Florida Court of Appeals, Fifth District
Nov 13, 2023
373 So. 3d 675 (Fla. Dist. Ct. App. 2023)

Opinion

Case No. 5D22-2341

11-13-2023

PROPERTY REGISTRATION CHAMPIONS, LLC, Appellant, v. David MULBERRY, Appellee.

Nicole K. Atkinson and Amy S. L. Terwilleger, of Gunster, Yoakley & Stewart, P.A., West Palm Beach, for Appellant. Victor Lee Chapman, of Barrett, Chapman & Ruta, P.A., Orlando, for Appellee.


Nonfinal appeal from the Circuit Court for Brevard County. David Dugan, Judge. LT Case No. 2022-CA-020853

Nicole K. Atkinson and Amy S. L. Terwilleger, of Gunster, Yoakley & Stewart, P.A., West Palm Beach, for Appellant.

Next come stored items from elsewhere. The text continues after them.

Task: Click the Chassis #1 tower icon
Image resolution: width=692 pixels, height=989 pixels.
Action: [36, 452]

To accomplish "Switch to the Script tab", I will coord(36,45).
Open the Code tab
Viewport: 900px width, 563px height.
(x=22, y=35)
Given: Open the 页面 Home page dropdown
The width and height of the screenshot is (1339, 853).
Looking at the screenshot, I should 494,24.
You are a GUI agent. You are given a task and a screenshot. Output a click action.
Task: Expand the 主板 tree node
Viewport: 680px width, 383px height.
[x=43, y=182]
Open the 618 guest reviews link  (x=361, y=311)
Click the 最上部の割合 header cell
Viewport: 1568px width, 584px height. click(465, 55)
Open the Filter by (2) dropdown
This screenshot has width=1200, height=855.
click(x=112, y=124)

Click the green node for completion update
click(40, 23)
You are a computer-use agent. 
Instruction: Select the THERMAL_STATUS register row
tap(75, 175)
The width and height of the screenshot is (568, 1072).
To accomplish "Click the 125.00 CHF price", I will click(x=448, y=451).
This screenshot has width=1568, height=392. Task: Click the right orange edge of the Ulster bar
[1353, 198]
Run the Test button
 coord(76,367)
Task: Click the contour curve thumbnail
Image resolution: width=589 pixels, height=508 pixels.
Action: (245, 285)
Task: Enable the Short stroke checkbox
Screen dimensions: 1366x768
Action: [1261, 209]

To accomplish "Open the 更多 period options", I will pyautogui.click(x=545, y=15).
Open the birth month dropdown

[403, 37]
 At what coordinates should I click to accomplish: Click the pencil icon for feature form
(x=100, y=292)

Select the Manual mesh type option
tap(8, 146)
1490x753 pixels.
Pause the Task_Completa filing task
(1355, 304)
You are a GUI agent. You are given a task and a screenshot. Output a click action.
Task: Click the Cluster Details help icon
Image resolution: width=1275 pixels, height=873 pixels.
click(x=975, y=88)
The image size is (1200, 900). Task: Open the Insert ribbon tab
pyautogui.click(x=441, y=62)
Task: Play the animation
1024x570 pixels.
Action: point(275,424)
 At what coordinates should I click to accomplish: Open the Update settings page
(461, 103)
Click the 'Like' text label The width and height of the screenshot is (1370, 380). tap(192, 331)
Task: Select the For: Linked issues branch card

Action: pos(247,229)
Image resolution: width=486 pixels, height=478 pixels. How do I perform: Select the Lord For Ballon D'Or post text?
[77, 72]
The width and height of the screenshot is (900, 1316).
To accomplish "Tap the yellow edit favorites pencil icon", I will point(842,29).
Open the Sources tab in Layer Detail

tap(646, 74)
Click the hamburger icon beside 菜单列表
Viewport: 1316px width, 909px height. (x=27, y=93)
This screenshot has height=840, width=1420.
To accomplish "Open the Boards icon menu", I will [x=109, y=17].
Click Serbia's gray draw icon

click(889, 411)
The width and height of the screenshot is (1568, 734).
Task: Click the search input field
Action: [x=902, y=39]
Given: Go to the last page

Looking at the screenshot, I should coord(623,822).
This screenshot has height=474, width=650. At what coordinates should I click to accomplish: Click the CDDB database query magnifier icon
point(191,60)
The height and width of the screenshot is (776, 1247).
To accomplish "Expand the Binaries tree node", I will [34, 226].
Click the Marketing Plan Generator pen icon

Victor Lee Chapman, of Barrett, Chapman & Ruta, P.A., Orlando, for Appellee.

Soud, J.

Property Registration Champions, LLC appeals the trial court’s denial of its motion to dismiss, arguing that dismissal was required because the forum selection clause in the employment agreement between the parties required David Mulberry to file his action in Delaware. We have jurisdiction. See Art. V, § 4(b)(1), Fla. Const; Fla. R. App. P. 9.130(a)(3)(A). We reverse. The forum selection clause is mandatory and unambiguous and required Mulberry’s action to be filed in Delaware.

I.

Mulberry and PRC entered into an employment agreement by which Mulberry was employed as President and Chief Operating Officer of PRC. The employment agreement contained a forum selection clause:

Consent to Jurisdiction . All judicial proceedings brought against any party arising out of or relating to this Agreement, or any obligations or liabilities hereunder, shall be brought in the United States District Court for the District of Delaware, provided that if such proceeding shall not satisfy applicable federal jurisdiction requirements, the dispute shall be brought in the state courts of the State of Delaware. By executing this Agreement, each party irrevocably (a) accepts generally and unconditionally the exclusive jurisdiction and venue of such courts; (b) waives, to the fullest extent permitted by applicable law any objection which they may now or hereafter have to the laying of venue of any such dispute brought in such court or any defense of inconvenient forum for the maintenance of such dispute; … Notwithstanding the foregoing, [PRC] may seek injunctive or equitable relief to enforce the terms of this Agreement in any court of competent jurisdiction.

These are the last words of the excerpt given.